The number of applicants varies from year to year, but Windley said 60-70 youngsters normally apply for the permits.

To apply for the weekend hunts, contact Windley at (870) 347-2614.

The other program involves a weekend mentoring camp. Youth in the counties surrounding the refuge — Monroe, Jackson, Woodruff and Prairie counties — submit an essay on conservation and why they should be part of the program. Officials select 10 winners. The weekend is usually around the Christmas holiday, and will be shortly after Christmas this year, Windley said.

The winners arrive on Friday evening. On Saturday, they go through a shooting education program, including trap shooting practice. They study waterfowl biology, duck calling, dog retriever work and safety. On Sunday, they hunt. Then they clean their ducks and finish with a hearty meal.

“By the time Sunday rolls around, we generally have to kick them out of the cabin,” Windley said.

But the weekend involves much more than hunting, he added.
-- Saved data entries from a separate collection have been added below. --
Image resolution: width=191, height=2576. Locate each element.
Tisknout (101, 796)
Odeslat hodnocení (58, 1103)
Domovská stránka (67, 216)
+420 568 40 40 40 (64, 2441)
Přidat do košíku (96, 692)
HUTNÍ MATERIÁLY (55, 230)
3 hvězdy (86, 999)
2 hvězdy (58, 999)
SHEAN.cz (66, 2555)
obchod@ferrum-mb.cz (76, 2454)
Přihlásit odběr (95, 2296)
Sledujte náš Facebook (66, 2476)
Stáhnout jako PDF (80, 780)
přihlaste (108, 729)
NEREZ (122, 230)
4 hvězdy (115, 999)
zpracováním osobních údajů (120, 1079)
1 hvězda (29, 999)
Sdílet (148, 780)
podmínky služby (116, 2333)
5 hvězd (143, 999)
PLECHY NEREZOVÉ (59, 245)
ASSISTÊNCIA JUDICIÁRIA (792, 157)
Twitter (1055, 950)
“On Saturday, we take them on a tour of the sanctuary and really teach them about the biology of the ducks,” he said. “What we are looking for in that program is a lot of kids who have never had the opportunity to hunt waterfowl before.”
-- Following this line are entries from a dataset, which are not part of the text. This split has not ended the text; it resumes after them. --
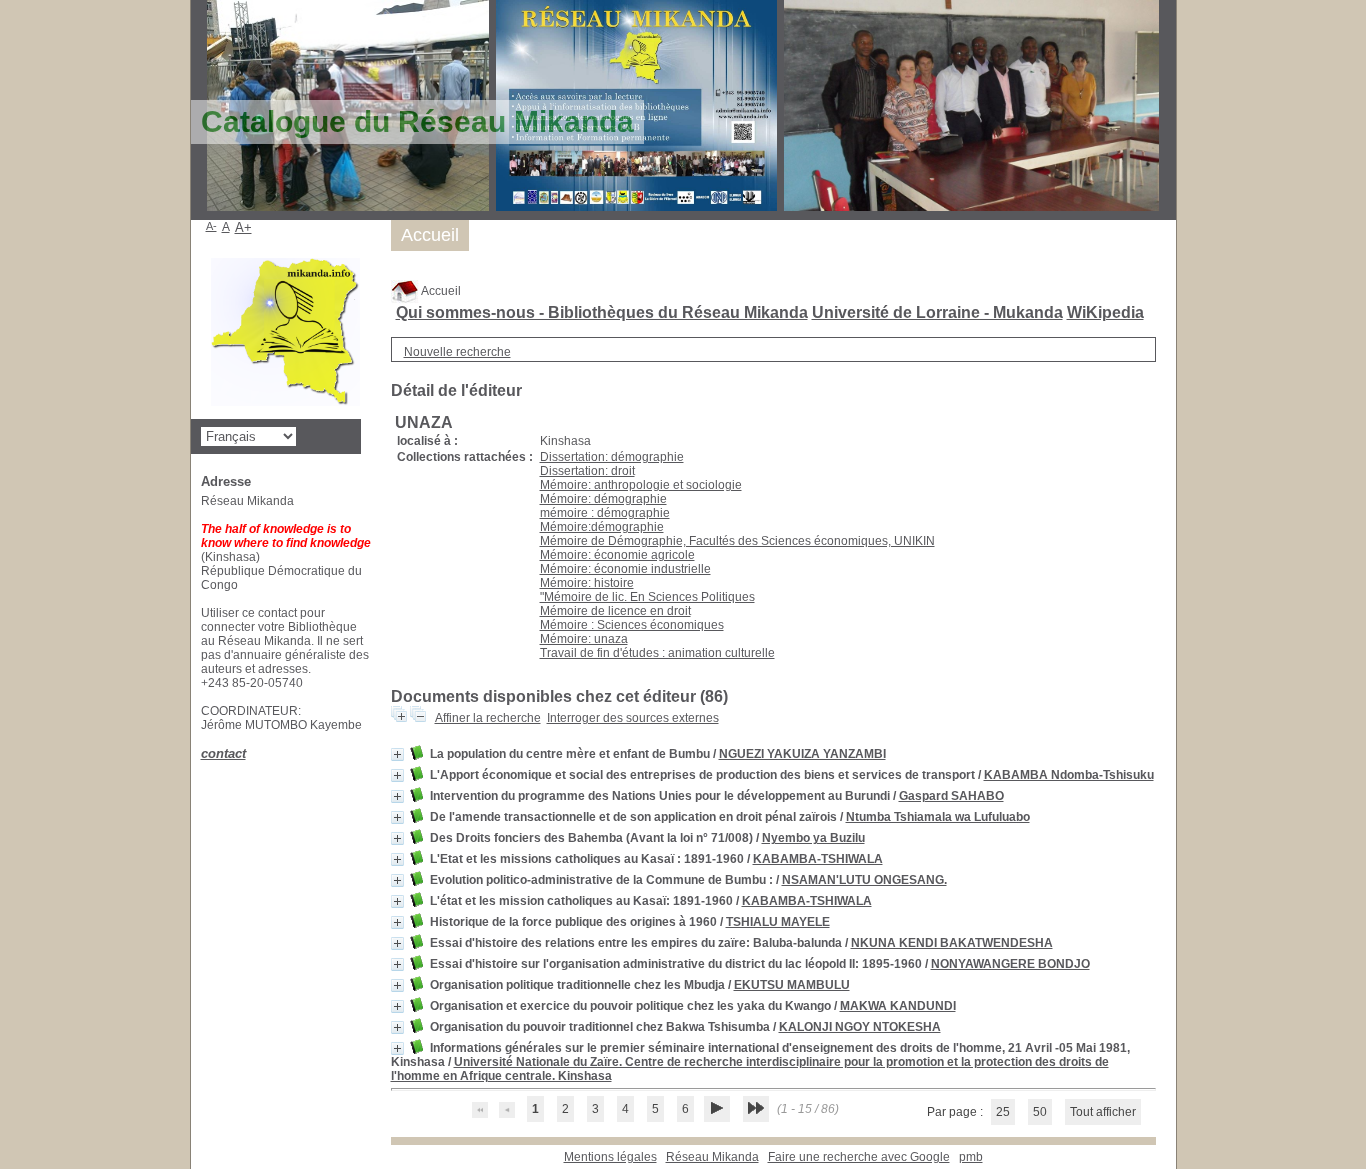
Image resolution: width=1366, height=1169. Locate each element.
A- (211, 226)
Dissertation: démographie (612, 457)
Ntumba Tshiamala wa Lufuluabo (938, 817)
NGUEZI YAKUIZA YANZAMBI (802, 754)
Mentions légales (610, 1157)
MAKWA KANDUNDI (898, 1006)
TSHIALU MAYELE (778, 922)
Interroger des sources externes (633, 718)
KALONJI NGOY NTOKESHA (860, 1027)
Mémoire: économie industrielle (625, 569)
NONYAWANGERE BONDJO (1010, 964)
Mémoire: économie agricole (617, 555)
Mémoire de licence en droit (615, 611)
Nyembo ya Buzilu (813, 838)
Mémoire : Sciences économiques (632, 625)
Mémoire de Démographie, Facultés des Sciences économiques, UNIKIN (737, 541)
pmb (971, 1157)
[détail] (397, 754)
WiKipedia (1105, 312)
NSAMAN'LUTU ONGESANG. (864, 880)
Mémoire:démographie (602, 527)
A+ (243, 227)
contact (223, 753)
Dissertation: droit (587, 471)
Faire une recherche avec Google (859, 1157)
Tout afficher (1103, 1112)
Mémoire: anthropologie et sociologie (641, 485)
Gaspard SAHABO (951, 796)
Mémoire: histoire (587, 583)
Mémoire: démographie (603, 499)
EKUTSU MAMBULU (792, 985)
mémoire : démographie (605, 513)
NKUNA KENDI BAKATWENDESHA (952, 943)
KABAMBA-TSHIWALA (818, 859)
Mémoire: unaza (584, 639)
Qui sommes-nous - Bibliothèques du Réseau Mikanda (602, 312)
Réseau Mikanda (712, 1157)
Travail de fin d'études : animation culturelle (657, 653)
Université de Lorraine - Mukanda (937, 312)
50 (1040, 1112)
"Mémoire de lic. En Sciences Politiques (647, 597)
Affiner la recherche (488, 718)
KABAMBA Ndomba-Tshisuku (1069, 775)
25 (1003, 1112)
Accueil (440, 291)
The program is the brainchild of Windley and Jim Ronquest, who works in video production for duck call maker Rich-N-Tone. Windley said he and Ronquest are hunting buddies, and they devised the idea to give young people who might otherwise not get a chance to hunt ducks a good start down that path.
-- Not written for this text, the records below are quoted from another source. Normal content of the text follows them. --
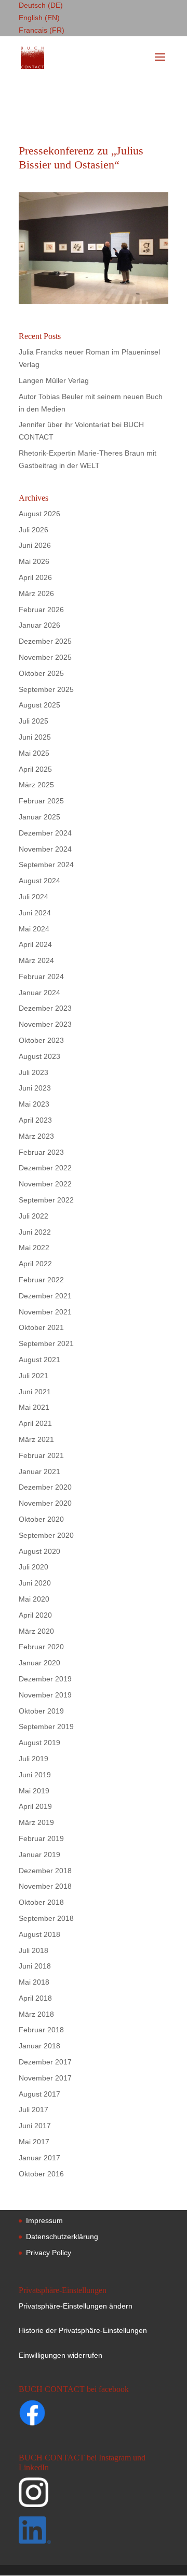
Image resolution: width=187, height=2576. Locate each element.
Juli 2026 (33, 530)
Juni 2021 (35, 1392)
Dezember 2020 (45, 1487)
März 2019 (36, 1822)
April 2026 (35, 577)
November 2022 (45, 1184)
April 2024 (35, 944)
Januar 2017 (39, 2158)
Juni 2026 (35, 545)
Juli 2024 (33, 897)
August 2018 (39, 1934)
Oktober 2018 (41, 1902)
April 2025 (35, 769)
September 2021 (46, 1343)
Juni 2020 (35, 1583)
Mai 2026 (34, 561)
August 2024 (39, 880)
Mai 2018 (34, 1982)
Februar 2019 (41, 1838)
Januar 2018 (39, 2046)
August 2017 (39, 2094)
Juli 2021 (33, 1375)
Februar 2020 (41, 1647)
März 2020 (36, 1631)
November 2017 (45, 2078)
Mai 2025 (34, 753)
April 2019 (35, 1806)
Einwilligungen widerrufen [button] (60, 2355)
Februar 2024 (41, 976)
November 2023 (45, 1024)
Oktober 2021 (41, 1327)
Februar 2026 (41, 609)
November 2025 (45, 657)
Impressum (44, 2220)
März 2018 (36, 2014)
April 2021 (35, 1423)
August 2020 (39, 1551)
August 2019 (39, 1742)
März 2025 (36, 785)
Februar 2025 (41, 801)
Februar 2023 (41, 1152)
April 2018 (35, 1998)
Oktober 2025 (41, 673)
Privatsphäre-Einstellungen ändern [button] (75, 2306)
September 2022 (46, 1200)
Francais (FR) (41, 30)
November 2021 (45, 1312)
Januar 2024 (39, 992)
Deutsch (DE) (41, 5)
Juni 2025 (35, 737)
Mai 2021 (34, 1407)
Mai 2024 (34, 929)
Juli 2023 (33, 1072)
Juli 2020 (33, 1567)
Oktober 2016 (41, 2174)
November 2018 (45, 1886)
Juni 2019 (35, 1775)
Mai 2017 (34, 2142)
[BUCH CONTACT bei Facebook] (52, 2414)
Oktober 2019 (41, 1711)
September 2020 (46, 1535)
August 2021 (39, 1359)
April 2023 (35, 1120)
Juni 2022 (35, 1232)
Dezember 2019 (45, 1679)
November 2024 (45, 849)
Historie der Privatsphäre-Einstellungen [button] (83, 2330)
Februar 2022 (41, 1280)
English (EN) (39, 17)
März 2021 (36, 1439)
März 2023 (36, 1136)
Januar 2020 (39, 1663)
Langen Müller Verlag (54, 380)
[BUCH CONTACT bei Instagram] (92, 2497)
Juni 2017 (35, 2125)
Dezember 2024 (45, 833)
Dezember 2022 (45, 1168)
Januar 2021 (39, 1471)
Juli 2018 (33, 1950)
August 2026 (39, 513)
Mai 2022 (34, 1247)
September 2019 (46, 1726)
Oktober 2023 (41, 1040)
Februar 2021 (41, 1455)
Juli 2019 (33, 1758)
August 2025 (39, 705)
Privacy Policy (48, 2252)
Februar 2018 (41, 2030)
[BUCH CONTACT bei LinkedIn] (92, 2532)
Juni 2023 (35, 1088)
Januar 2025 (39, 817)
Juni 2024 (35, 913)
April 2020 (35, 1615)
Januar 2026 (39, 625)
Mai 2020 (34, 1599)
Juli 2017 (33, 2109)
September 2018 (46, 1918)
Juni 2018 (35, 1966)
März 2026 (36, 593)
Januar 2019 (39, 1854)
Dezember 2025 (45, 641)
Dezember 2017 (45, 2062)
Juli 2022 (33, 1216)
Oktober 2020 (41, 1519)
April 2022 (35, 1263)
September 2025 (46, 689)
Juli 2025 (33, 721)
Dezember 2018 (45, 1870)
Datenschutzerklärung (62, 2236)
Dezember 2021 (45, 1296)
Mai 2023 (34, 1104)
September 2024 (46, 864)
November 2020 (45, 1503)
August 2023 (39, 1056)
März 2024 (36, 960)
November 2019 (45, 1695)
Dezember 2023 (45, 1008)
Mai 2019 (34, 1791)
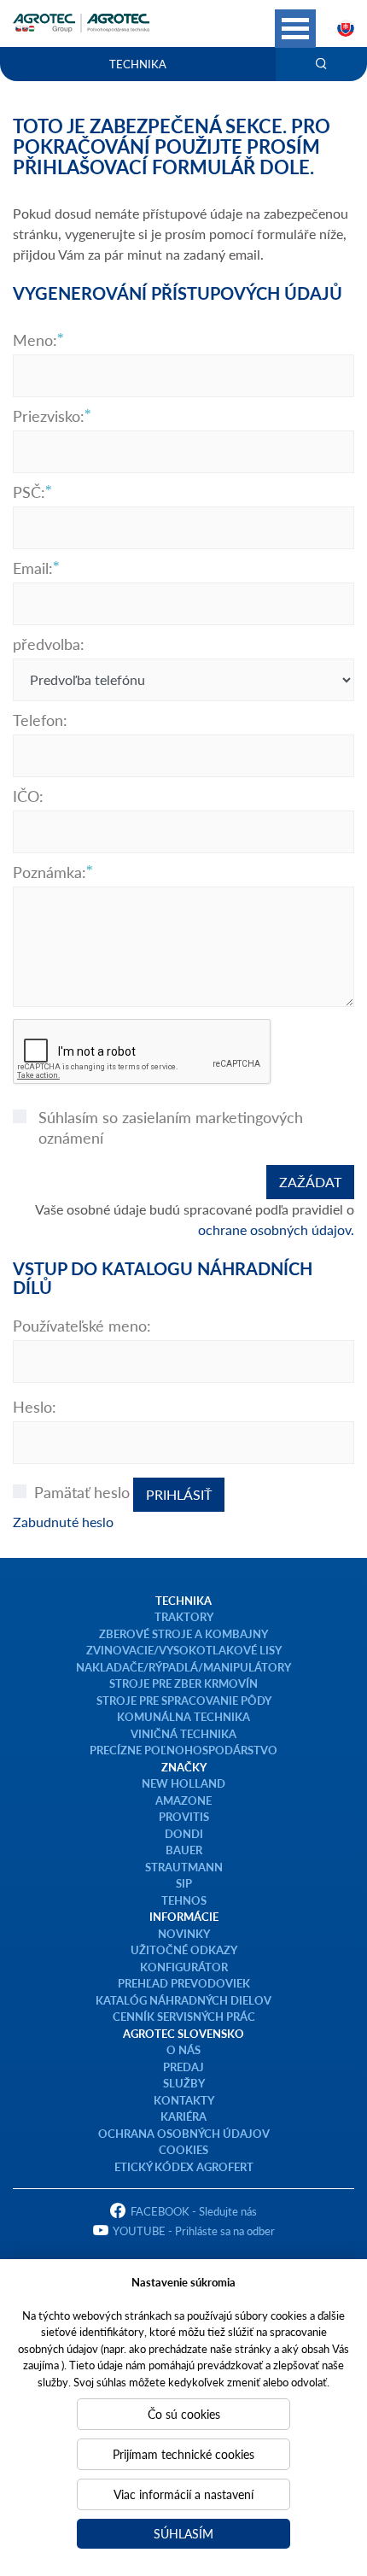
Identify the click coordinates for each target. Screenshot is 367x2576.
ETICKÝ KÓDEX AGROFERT (183, 2166)
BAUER (184, 1849)
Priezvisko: (48, 416)
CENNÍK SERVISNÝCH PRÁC (184, 2016)
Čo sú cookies (184, 2413)
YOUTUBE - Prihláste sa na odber (194, 2230)
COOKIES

“It took us a while to reach the kids we were looking for,” Windley said. “But now, most of them may have hunted but haven’t had the chance to do much of it at all. Some of them have never been. … You know, waterfowl hunting can be pretty frustrating if you don’t have folks to take you or you don’t have someone who can get out there and help you with it, especially in this part of the world. It can be pretty competitive.”

The program involves volunteers from many fields and interests and sponsors that include Arkansas Game and Fish Commission, Rich-N-Tone, Greenhead Gear, Mack’s Prairie Wings, Winchester and Hays Supermarkets. The sponsors provide a waterfowl hunter’s starter kit to each participant.

“When they leave on Sunday, they leave with chest waders, a waterfowl coat, gloves, a hat, a new duck call. They have everything they need to waterfowl hunt, except their gun,” Windley said.

Windley said the program is its own reward.

“You really have to be dedicated to it, but every year when we see those kids leave on Sunday, we know it’s worth it,” he said. “Here on the refuge, Cache River is just world-renowned for waterfowl hunting. For folks like me, this is a way to give back.

“To see these kids who don’t get that opportunity to be able to go, that’s great. What we’ve seen is that a lot of these kids continue to hunt, They continue to blow the duck call, and some of them have gone on to competitive calling. They just become sportsmen, and that’s what we like to see out of it,”

Windley noted that there is no strict minimum age, but said the youngest hunters have been in the 7- to 8-year-old range.

Though the blinds are not handicapped accessible, those involved in the program make every effort to accommodate any youth interested in participating.

“We had a kid last year who had a broken leg. We did everything we could to get him to the blind,” Windley said. “We have folks on standby who can help. If we can get a kid out there, regardless of what type of mobility they may have, we are going to get them out there. We will try everything we can to get them out there.”